Monday 23 November 2009

Riposte

Sitting in the New Rose in Islington on my birthday a friend told me how much he disagreed about what I said about the difference between digital images and those captured by previous technologies. I thought this was pretty bad form. Did he even buy me a drink? I can't remember.


Anyway, undeterred by my astonished outrage, he made the point that the 'historical distance' so evident to me when I look at, say, a victorian photographic portrait, is purely a construct of my own circumstances. To the subject of the portrait, it would have seemed completely new. And further to that, I don't know that the pictures I take with my digital camera today won't look similarly 'historical' to someone in 20 years time. The very act of taking 2-dimensional still pictures might seem quaint and nostalgic.

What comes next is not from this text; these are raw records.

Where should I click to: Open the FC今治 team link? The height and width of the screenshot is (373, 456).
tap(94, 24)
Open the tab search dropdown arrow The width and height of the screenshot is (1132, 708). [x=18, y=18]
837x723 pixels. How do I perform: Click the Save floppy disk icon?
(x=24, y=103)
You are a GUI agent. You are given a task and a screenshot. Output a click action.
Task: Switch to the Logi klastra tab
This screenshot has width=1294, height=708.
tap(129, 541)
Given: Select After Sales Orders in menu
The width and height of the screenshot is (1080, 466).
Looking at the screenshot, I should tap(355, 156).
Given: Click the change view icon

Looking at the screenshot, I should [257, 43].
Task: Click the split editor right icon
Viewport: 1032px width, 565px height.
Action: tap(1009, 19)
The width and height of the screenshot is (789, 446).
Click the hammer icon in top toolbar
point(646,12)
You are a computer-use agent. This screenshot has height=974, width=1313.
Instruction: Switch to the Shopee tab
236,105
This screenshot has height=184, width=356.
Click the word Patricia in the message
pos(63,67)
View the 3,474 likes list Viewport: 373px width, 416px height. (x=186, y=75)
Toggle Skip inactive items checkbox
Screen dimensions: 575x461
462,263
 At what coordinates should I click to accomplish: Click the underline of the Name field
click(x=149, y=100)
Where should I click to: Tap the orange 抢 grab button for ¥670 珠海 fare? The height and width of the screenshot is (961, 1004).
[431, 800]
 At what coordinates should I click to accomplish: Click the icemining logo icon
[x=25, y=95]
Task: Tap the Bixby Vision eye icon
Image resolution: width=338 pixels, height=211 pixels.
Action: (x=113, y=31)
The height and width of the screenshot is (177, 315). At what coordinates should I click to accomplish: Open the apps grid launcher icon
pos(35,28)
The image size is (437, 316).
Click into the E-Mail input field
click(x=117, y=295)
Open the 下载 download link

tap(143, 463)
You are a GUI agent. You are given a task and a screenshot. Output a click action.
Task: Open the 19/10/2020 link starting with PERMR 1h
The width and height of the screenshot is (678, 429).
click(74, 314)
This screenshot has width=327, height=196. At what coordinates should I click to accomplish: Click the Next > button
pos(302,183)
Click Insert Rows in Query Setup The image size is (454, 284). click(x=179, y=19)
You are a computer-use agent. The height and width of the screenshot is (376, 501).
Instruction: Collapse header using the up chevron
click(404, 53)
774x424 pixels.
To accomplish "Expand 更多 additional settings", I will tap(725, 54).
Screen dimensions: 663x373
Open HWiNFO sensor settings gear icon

At least that's what I think he was saying; things were a bit hazey by that time. Anyway, it seemed like a sensible point of view. I still think there is something different about the proliferation and the significance of the image these days, though.

Speaking of history, it's that time, again, where all publications everywhere start churning out lists of what was good or important about the last year or ten, each according to their own prejudices. It seems to be the nature of these things that they try to claim authority, whether it's because they are concocted 'by a panel of musicians, producers, writers and record label bosses' or simply because it is the natural aim of 'top ten' lists to be definitive.

Aside from being a fun way to re-mould the world in your own Orwellian image, the whole project of coming up with top-tens seems a bit of a waste of time, and a lazy way to fill up column inches. It feels rather like those ridiculous 'I Heart 1998' programmes, where F-list celebs bore on nostalgically about things that happened yesterday. Or maybe the purpose of all this list-making really is just to give fools like me something to easily agree or disagree with (either way making us feel better about our own tastes).

Anyway, in an attempt to pass the time, to cement myself as an authority, to hasten the arrival of a totalitarian dystopia, to pander to the vanity of anyone reading, and possibly also just to share some things that I think are pretty good, here is a non-definitive playlist of songs I think are great, from albums I can heartily recommend, all recorded in the last 10 years...

http://open.spotify.com/user/carlostheape/playlist/3GHP0SzOUQFpuOZohtb3Ds

2000 - Mark Kozelek - Find Me, Reuben Olivares
2001 - Susumu Yokota - Flying Cat
2002 - Tom Waits - Watch Her Disappear
2003 - Johnny Cash - The Man Comes Around
2004 - The Divine Comedy - Our Mutual Friend
2005 - Sufjan Stevens - Chicago
2006 - The Mountain Goats - Moon Over Goldsboro
2007 - The Shins - Sleeping Lessons
2008 - The Walkmen - In the New Year
2009 - Wild Beasts - All The King's Men

Even with the above disclaimer I feel the state again that it is not a top ten list by any stretch of the imagination - it's just some good songs, ok?